Mr. Chairman, there are a couple of things. One is that we have hewed as best we could throughout this act—and as you have heard me say before, I will not bore you with the details of each one, but there are three fundamental principles. One of those fundamental principles was restoration. One of the difficulties was that... anywhere throughout the act where we have encountered the possibility, we have tried to make sure that we were operating on the principle of restoration and not on the principle of reinstatement. Therefore, our concern was to make sure that we did not breach the principle of restoration. That was one difficulty with respect to this section.

I think also it has the effect, and Mr. Lahey can correct me, that as you go through the impact it will make a difference between those who had children before the act and those who have children after the act. In short, in one family you will create a situation whereby there will be a difference as a consequence of moving away from the principle of restoration. In a sense, we would be creating a cousins problem, which would be even greater than the problem we have now, and therefore creating a further inequity. Those were two considerations we had with respect to it.

...

I just want to make sure the point being made here is that in attempting to deal with a recognized inequity, we did not want to create an unrecognized inequity. This act has tried desperately not to create an inequity in the future.

This amendment, I think, would create an inequity between the two cousins in the next generation. It seems to me that, no matter what else we did in terms of past discrimination, we do not want by this act to be creating a future discrimination between cousins.

(Minutes of Proceedings and Evidence of the Standing Committee, April 23, 1985, pg. 34:51-52.)

[318]        If this was indeed the government’s reason for continuing the discrimination, I must confess, I find it difficult to comprehend.  Bill C-31 as proposed and passed in fact creates that very distinction with respect to male Indians.  Consider the following comparison.  The child of a male registered Indian who married a non-Indian prior to the passage of the 1985 Act would have been entitled to be registered pursuant to s. 11 of the previous Indian Acts as the legitimate child of a male person who was entitled to be registered.  With the passage of the amendments introduced in Bill C-31, both the father and his child would be entitled to registration pursuant to s. 6(1)(a) as persons entitled to be registered under previous Indian Acts.  If, after Bill C-31 came into force, that child married a person who was not entitled to be registered under the 1985 Act, their children would be entitled to be registered under s. 6(2) as persons with one Indian parent.
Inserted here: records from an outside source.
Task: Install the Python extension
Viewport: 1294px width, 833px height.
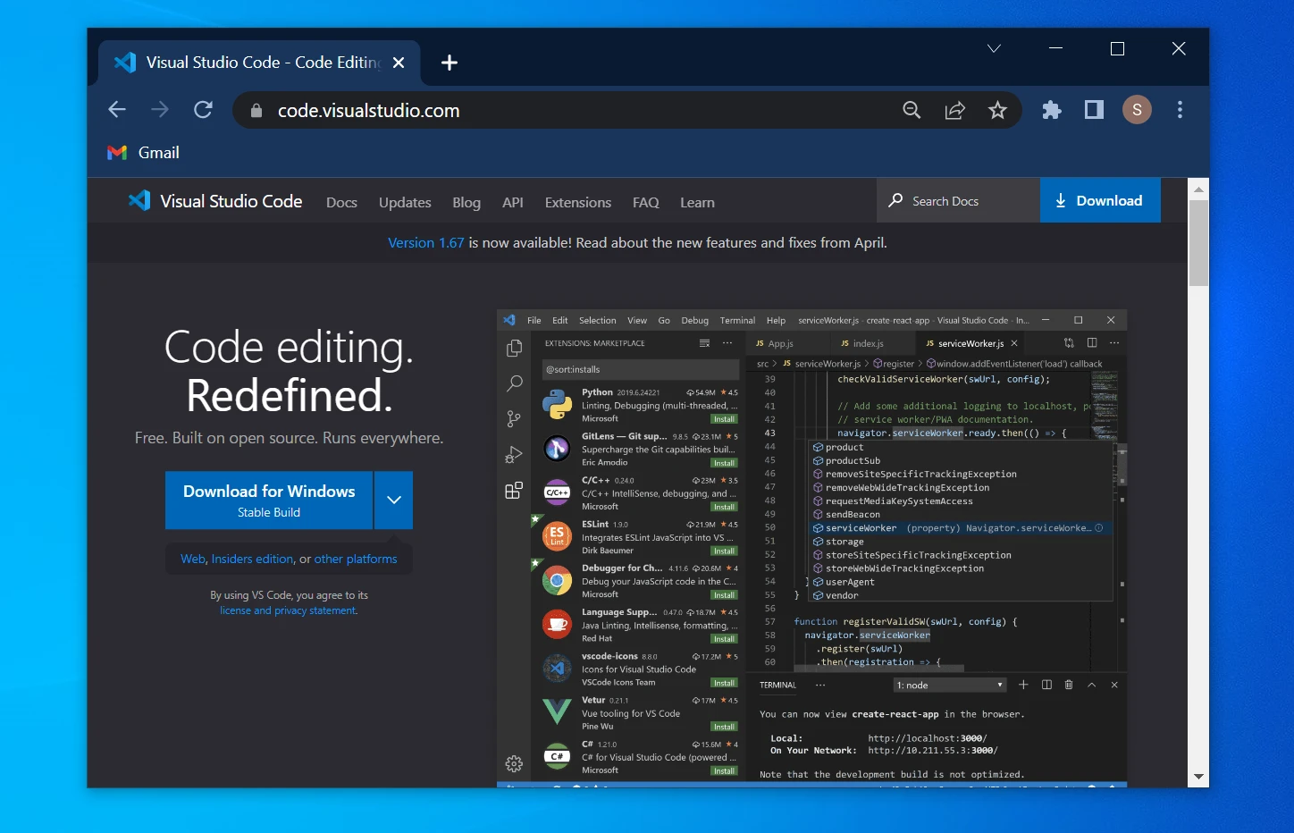Action: click(x=723, y=418)
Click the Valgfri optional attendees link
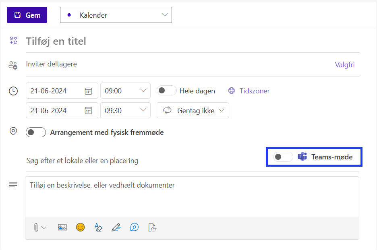The width and height of the screenshot is (377, 250). (x=345, y=65)
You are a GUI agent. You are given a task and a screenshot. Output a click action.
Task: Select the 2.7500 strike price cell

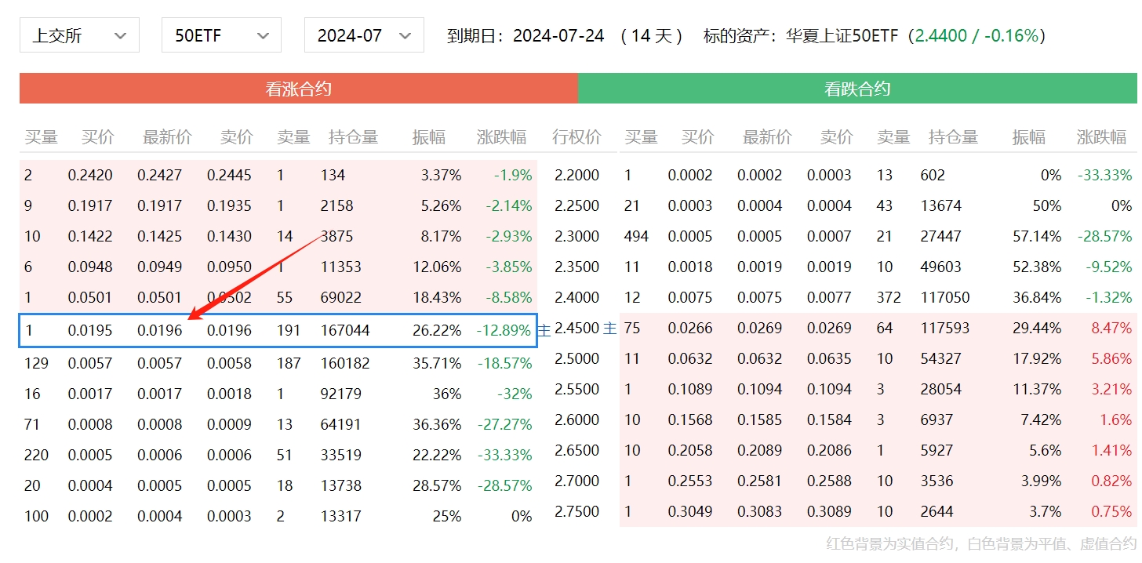click(576, 511)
[319]        On the other hand, the child of a brother registered pursuant to s. 6(1)(a) who married a non-Indian after the enactment of Bill C-31 would be entitled to registration pursuant to s. 6(2) and if that child married a non-Indian, their children would not be entitled to be registered.

Brother #1 [6(1)(a)]

Brother #2 [6(1)(a)]

Marries non-Indian

 

Child born [Registered]

 

 --------------- 1985 Act comes into force -------------------

Child registered 

Marries non-Indian

 [6 (1)(a)]

Child born [6(2)]

-------------Assume all children marry non-Indians-------------

Grandchild [6(2)]

Grandchild [no status]

----------Assume all grandchildren marry non-Indians----------

Great grandchild [no status]

Great grandchild [no status]

[320]        This is precisely the “inequity between generations” and “future discrimination” that Minister Crombie asserts it was the government’s intention to avoid at all costs.

[321]        What the Minister describes as the “inequity between generations” is the inevitable consequence of adopting a new system of entitlement to registration.  There will inevitably be those who would have had a different status under the previous system.  However, the government could have chosen to treat men and women and their respective descendants equally under the new regime, which was intended to eliminate discrimination on the basis of sex in the system of registration.  If it had done so, the inequities or differences would be solely the result of the application of a new gender-neutral set of rules.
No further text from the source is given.